18. Invite Your Customers to Meet the Team
When you have the opportunity during team get-togethers, it can be good to invite their customers to attend. Many projects thrive on close contact with their clients to stay on top of their changing needs and requirements. Bringing your customer contacts to your team for a meet-and-greet can make collaboration more productive and responsive down the road when the project reaches a critical milestone. Suggest that the customer give a presentation or Q&A session to let the team get to know their business and culture. This can also be done with a video conference session periodically when communication needs to be encouraged.
19. Record Retreat Events and Make Them Available to the Team
Creating a record of events at a retreat can serve a couple different purposes. It can be difficult to be objective about how successful a retreat or event was for everyone involved. It might have seemed to go well, but it may not have been as well received by some of the team members who participated. A retreat review afterwards that includes anonymous surveys and video records can help you identify weak points in how the retreat was executed, so you can improve on your technique next time. It can also be a way for the team to refresh their memory or see the events that they weren’t able to attend.

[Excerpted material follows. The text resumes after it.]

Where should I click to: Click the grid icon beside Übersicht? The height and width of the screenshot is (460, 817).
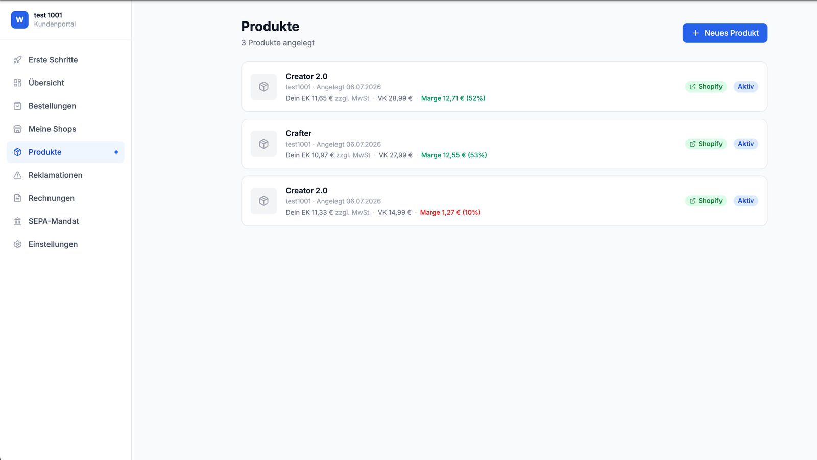coord(17,83)
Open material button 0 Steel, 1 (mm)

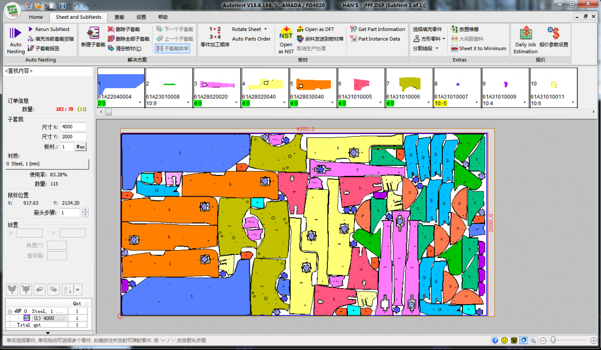[46, 164]
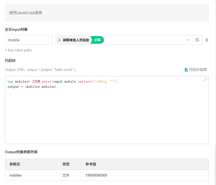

20. Get Honest Opinions with Team Surveys
A good way to stay on top of problems with a team’s group dynamic can be to use frequent group surveys and touch base often with each employee individually. If problems are cropping up, it’s important to become aware and address them as soon as they begin. Without the anonymity of surveys or personal one-on-one meetings, an issue can fester without your awareness until it impacts the team’s productivity. Surveys are one of several tools for monitoring the project’s health. You can include your customers in survey campaigns, too, to ensure that the team’s interactions with clients are going smoothly.
21. Give Your Team Feedback
Finally, honest, tactful communication between yourself and your team is something you should practice. It helps communicate your concern that the team perform well, that the customer’s needs are met, and that issues are brought up and resolved in a timely manner. When you have team members who are remote, communicating with them becomes more important because the informal channels of communication in an office environment are absent. This can leave remote team members feeling isolated if you neglect to connect with them regularly. Instituting weekly one-on-one feedback sessions is one way to remedy that problem.
It’s a difficult task at times to manage a team of remote workers because of the communication and group dynamics issues that can arise, but the flexibility to bring together talent that otherwise wouldn’t be able to work on the same project makes up for it. With a set of proven tools designed to overcome those issues, a remote team can be more successful than one that meets everyday in the same workplace thanks to the internet and VoIP communication technologies.